Texte à analyser.
------------------------------------
De plus, selon les résultats obtenus, il ne serait pas nécessaire d’ajuster les interventions en fonction du sexe, du niveau d’impulsivité et du type de SPA consommées. Plus précisément, il serait impertinent d’exclure les jeunes filles des groupes de discussion puisque les données ont montré qu’elles étaient aussi touchées par les problématiques étudiées et que les relations drogue-délinquance ne différaient pas la plupart du temps chez les adolescents et les adolescentes. Le même constat peut être fait pour les élèves présentant un niveau faible ou absent d’impulsivité. Il ne serait pas non plus pertinent d’ajuster les interventions en fonction des substances consommées, sachant que certains jeunes consomment souvent plus d’une substance à la fois. Tout de même, il demeure nécessaire de porter une attention particulière à ces caractéristiques lors des interventions auprès de ceux-ci afin d’y être sensibles et de pouvoir s’ajuster lorsque nécessaire. Au-delà de ces caractéristiques, de nombreux facteurs (ex. : le milieu familial, les revenus, etc.) peuvent contribuer à expliquer les liens drogue-délinquance chez les jeunes et il est alors important de prendre cela en considération lors des interventions, dans le but d’arriver à bien saisir leur réalité, de tenir compte de l’unicité de chacun et de susciter davantage de motivation au changement chez ces derniers.
------------------------------------
Données fournies.
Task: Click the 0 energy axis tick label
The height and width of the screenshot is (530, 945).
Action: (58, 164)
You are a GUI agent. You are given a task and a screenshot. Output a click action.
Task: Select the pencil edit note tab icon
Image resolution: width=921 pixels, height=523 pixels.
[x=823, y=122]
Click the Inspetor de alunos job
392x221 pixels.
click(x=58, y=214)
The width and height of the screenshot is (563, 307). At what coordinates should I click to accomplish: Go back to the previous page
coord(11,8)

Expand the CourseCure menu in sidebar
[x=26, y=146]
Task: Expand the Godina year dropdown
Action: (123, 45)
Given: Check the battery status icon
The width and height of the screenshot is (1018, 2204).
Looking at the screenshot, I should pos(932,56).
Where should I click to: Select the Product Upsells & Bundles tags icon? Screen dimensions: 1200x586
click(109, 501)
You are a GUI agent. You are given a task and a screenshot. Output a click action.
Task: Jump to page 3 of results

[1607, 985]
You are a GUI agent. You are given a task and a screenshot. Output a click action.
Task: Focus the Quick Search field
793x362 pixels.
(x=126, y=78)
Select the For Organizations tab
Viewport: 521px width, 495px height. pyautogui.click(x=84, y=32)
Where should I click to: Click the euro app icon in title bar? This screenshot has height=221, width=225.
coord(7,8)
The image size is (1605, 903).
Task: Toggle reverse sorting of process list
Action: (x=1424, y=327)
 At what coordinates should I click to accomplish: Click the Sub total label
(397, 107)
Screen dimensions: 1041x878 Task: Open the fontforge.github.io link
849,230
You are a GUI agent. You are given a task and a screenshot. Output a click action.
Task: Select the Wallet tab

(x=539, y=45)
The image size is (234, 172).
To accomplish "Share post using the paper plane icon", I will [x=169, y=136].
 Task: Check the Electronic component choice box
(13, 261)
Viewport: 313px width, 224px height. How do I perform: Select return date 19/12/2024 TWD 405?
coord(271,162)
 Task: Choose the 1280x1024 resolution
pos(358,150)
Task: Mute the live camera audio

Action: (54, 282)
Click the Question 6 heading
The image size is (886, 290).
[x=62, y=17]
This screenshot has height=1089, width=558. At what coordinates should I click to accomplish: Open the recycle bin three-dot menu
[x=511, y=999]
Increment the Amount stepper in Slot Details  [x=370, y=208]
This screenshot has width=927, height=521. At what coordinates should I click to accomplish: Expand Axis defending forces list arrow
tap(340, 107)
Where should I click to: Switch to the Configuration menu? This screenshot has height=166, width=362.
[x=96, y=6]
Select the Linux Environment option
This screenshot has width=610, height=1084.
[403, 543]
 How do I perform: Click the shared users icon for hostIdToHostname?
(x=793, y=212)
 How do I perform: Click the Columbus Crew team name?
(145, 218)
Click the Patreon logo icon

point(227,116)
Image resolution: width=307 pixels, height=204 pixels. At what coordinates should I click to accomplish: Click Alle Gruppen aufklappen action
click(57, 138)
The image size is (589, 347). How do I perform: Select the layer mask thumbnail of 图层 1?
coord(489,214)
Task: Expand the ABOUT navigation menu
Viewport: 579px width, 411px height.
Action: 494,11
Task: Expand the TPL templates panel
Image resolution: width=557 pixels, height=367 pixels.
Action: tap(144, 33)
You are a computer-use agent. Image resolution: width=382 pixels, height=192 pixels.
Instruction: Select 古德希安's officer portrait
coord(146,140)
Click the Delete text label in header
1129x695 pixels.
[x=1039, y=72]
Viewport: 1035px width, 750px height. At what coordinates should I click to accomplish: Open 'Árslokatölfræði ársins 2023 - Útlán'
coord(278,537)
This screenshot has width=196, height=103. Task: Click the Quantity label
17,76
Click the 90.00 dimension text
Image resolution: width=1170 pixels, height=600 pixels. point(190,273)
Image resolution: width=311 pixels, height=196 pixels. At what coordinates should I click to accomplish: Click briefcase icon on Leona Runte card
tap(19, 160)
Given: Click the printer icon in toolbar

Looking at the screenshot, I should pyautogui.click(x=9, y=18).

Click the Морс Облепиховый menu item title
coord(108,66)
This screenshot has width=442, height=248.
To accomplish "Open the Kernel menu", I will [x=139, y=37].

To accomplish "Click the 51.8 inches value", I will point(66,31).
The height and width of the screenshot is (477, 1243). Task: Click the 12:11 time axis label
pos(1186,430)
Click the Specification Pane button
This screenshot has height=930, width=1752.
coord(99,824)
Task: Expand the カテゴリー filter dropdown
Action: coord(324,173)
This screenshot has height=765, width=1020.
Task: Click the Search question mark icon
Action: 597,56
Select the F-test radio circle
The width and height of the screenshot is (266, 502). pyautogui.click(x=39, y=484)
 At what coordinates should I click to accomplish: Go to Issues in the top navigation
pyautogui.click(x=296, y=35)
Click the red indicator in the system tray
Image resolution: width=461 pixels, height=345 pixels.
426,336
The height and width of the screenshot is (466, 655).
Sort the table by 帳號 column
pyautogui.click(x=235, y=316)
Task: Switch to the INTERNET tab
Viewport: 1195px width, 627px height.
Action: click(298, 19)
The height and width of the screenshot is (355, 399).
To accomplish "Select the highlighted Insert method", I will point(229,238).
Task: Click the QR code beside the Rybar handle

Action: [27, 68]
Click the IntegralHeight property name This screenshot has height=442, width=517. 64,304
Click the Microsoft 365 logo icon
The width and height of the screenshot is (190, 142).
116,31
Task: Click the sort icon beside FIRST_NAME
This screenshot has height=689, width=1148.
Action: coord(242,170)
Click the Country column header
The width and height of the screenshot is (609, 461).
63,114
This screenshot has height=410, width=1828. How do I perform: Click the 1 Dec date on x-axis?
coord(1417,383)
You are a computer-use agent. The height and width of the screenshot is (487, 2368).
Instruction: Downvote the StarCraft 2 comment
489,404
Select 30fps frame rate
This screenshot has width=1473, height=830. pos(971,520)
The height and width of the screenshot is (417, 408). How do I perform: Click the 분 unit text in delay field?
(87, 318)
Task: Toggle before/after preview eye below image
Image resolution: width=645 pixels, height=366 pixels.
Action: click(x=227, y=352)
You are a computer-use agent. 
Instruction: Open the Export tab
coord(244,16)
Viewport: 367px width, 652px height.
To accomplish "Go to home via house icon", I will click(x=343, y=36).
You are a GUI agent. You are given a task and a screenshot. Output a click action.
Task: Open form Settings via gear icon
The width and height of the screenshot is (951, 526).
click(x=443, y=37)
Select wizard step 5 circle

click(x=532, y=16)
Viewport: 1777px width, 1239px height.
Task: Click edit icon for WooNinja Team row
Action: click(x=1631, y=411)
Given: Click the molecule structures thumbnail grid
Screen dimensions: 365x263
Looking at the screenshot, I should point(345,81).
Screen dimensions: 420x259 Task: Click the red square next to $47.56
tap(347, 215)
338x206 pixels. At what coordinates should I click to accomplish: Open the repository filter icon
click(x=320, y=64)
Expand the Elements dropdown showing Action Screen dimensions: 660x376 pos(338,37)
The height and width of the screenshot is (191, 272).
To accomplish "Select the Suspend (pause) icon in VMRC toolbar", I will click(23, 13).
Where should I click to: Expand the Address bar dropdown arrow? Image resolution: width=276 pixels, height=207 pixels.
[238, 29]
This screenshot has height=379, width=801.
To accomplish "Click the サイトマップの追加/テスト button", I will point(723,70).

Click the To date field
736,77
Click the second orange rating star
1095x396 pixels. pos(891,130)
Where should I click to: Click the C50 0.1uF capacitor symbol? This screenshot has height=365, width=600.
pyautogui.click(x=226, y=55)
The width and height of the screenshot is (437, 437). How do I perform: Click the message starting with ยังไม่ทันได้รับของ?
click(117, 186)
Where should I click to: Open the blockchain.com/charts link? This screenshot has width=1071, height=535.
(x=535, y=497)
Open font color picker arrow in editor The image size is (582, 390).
------------------------------------
Consigne détaillée.
Rédigez la suite du texte sur les interventions visant les liens drogue-délinquance chez les jeunes, en partant de sa dernière phrase. Ces données n'ont aucun rapport avec le texte.

Résultat produit.
Limites

Les résultats proviennent de données secondaires qui ont engendré certaines limites, notamment en ce qui a trait au choix des instruments de mesure et du devis de recherche. Le devis quantitatif et les questionnaires utilisés ne permettent pas de savoir si les adolescents étaient intoxiqués au moment de commettre les délits violents ni de connaître les motifs de consommation et des délits. Ce type d’information aurait permis d’approfondir le sujet des relations drogues-violence. Des auteurs (Brochu et Parent, 2005 ; Brunelle et al., 2005) ont montré que ces motivations sont utiles pour comprendre la réalité des consommateurs et des délinquants et pour intervenir auprès d’eux. De plus, cette étude utilise des questionnaires autorapportés, pouvant diminuer la validité des réponses. Ils seraient toutefois de meilleurs indicateurs de comportements délinquants que les statistiques officielles (Aebi et Jaquier, 2008). Enfin, cette étude étant transversale, elle ne permet pas d’apprécier l’évolution des liens drogue-délinquance et les différentes trajectoires associées.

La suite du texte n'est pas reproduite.